Emotional specific temporal attentional biases in emotional prosody perception in accuracy. Violin plots of accuracy depending on the factors cue, attention and emotion. Cues differences between short (in blue) and long (in grey) trials (Top), for angry voices left and for neutral voices right, depending on the attentional factor (attended and unattended; a–b). Attentional differences between attended (in magenta) and unattended (in cyan) trials (Middle), for angry voices left and for neutral voices right, depending on the target stimulus onset factor (short and long; c–d). Emotional differences between angry (in orange) and neutral voices (in green) trials (Bottom), for attended voices left and unattended voices right, depending on the target stimulus onset factor (short and long; e–f). Note here that the raw results are presented in Table S1. Same color and display codes as in Fig. 2.

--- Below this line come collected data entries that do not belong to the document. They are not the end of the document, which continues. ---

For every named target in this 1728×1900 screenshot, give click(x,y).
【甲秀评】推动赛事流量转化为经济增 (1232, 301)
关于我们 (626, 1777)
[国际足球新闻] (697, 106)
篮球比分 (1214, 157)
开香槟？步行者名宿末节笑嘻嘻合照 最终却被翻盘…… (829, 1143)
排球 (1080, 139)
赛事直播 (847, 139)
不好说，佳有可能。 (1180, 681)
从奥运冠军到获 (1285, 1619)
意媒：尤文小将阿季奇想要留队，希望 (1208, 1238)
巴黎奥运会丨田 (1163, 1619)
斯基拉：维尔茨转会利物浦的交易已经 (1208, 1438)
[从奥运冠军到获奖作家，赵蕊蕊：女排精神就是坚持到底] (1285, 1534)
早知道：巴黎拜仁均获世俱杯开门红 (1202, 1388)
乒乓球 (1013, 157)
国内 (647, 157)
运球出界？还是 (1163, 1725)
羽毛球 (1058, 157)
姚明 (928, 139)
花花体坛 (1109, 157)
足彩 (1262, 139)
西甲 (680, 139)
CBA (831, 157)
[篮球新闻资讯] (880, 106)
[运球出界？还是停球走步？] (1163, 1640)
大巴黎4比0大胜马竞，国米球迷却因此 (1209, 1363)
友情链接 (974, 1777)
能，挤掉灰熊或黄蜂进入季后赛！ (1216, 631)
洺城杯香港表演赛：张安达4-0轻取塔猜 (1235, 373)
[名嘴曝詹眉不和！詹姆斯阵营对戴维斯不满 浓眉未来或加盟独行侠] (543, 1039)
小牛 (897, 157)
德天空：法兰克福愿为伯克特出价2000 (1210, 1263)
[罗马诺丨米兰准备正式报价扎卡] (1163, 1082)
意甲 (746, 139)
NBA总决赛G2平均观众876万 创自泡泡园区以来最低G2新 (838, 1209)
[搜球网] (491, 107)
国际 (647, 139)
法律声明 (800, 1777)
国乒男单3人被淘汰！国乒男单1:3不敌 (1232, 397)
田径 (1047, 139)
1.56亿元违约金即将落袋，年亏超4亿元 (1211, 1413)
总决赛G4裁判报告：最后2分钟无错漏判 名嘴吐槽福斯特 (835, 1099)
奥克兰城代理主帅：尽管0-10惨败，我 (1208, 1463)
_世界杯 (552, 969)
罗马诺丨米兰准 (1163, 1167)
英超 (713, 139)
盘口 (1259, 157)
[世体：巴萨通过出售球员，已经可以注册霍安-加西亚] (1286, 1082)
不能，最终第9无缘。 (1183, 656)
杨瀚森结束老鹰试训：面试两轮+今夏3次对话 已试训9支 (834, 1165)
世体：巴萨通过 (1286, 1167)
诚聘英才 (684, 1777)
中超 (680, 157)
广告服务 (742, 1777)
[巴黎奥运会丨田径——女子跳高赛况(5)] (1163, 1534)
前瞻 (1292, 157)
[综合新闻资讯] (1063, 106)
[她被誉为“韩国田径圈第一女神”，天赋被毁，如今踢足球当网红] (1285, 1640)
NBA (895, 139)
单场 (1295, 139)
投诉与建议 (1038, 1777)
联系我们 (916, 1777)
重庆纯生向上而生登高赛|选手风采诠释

Impact of temporal attention on successive trials
To test if TA could bias behavioral responses in the following trial, we compared the trials which were preceded by unattended trials to trials preceded by attended trials. We found that RTs were significantly slower when the preceding trial was unattended in comparison to attended (Mattended 766 ± 144 ms and Munattended 774 ± 153 ms, t(28,922) = 2.9, p = 0.003, ES = 0.3). Finally, no intertrial TA bias was observed for the accuracy level (p > 0.05).
Discussion
In this study, we aimed at measuring the impact of TA biases on RT and accuracy in the context of EPP, with angry and neutral voices as behavioral target. We found first an interaction in RTs between the three factors of the experiment, the cue, the emotional content and the ISI; importantly, each factor had an impact on RTs and performance, and interacted with another.
As reported before, in the visual3 and in the auditory sensory modality11, faster RTs were observed during short trials in comparison to long trials (Fig. 2a–b). Interestingly, while the accuracy was lower for angry voices during short trials in comparison to long trials (Fig. 3a), independently of TA, no differences due to ISI were observed for neutral voices (Fig. 3b), suggesting that ISI may have a greater impact on emotional than neutral voices.
As expected, TA bias was observed only during short trials, and interestingly only for angry voices, with slower RTs associated with unattended trials in comparison to attended (Fig. 2c). This result suggests an effect of surprise linked to TA during short unattended trials, with increased costs associated to earlier auditory stimulus occurrence than predicted by the participant. During long unattended trials however, participants had the possibility to reorient their TA to an upcoming event, decreasing therefore their attentional biases. Moreover, these results suggest that neutral voices are less subject to TA biases, possibly because fast response to angry voices are more relevant for survival. Furthermore, TA’s influence appeared to spread to the following trial, with slower RTs associated with unattended trials in comparison to attended, highlighting again its critical importance in the context of EPP.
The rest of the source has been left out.